Items from a dataset
+ + + + + + +

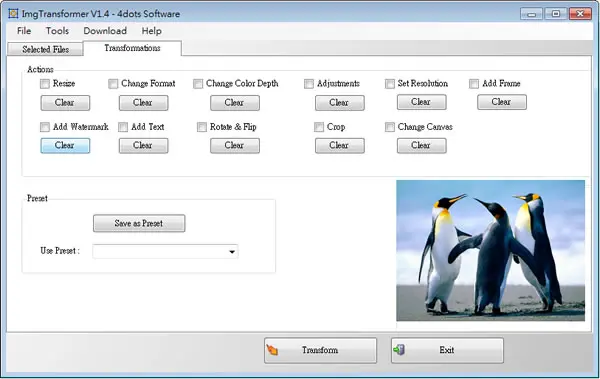Enable the Resize checkbox
Screen dimensions: 600x379
(x=45, y=83)
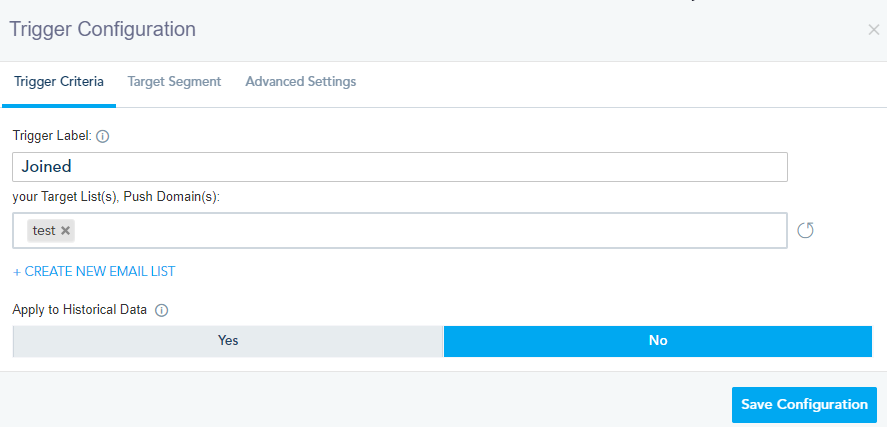
Task: Close the Trigger Configuration dialog
Action: pos(873,30)
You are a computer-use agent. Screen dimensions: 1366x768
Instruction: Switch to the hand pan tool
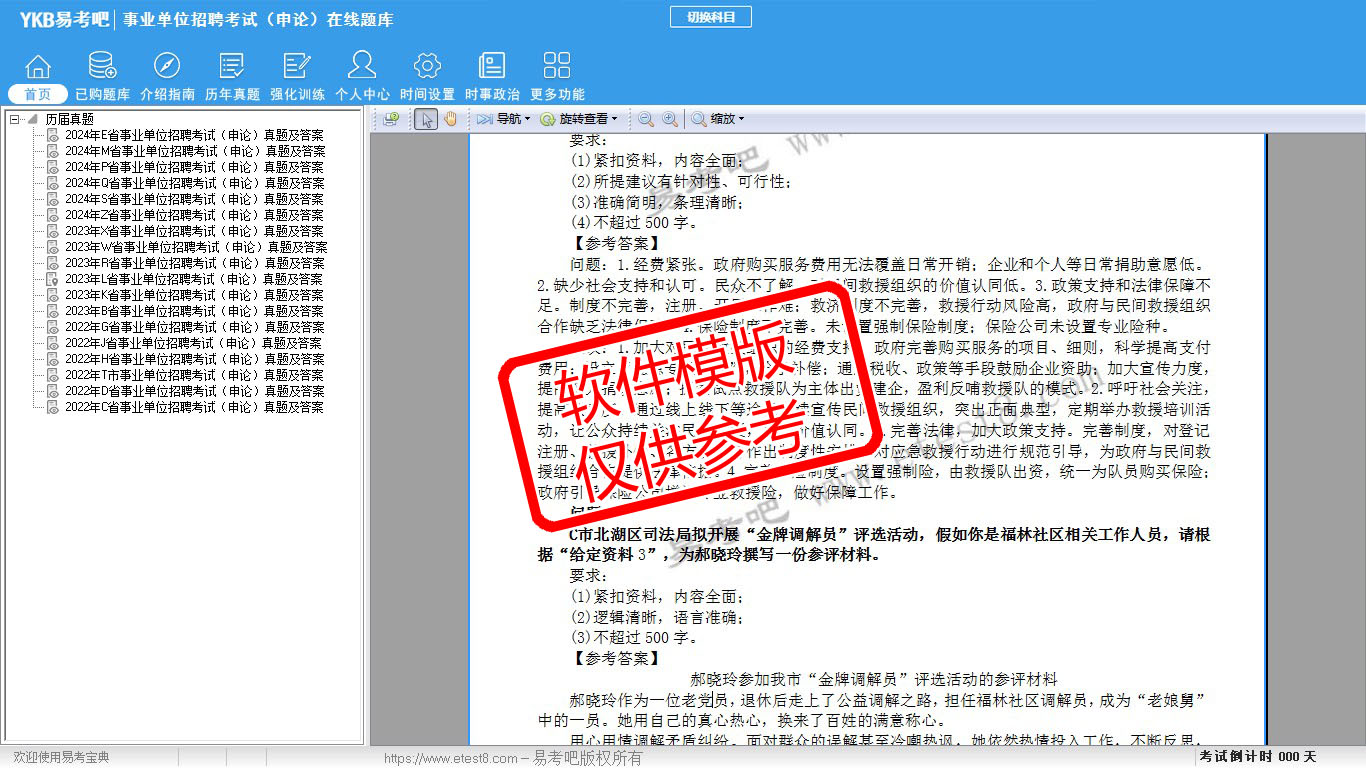click(451, 119)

+ + + + + + +

Repeat exactly the lines from the one containing "You are a computer-use" through the last line of the records above, both included, and leave out the pictures.

You are a computer-use agent. Screen dimensions: 1366x768
Instruction: Switch to the hand pan tool
click(451, 119)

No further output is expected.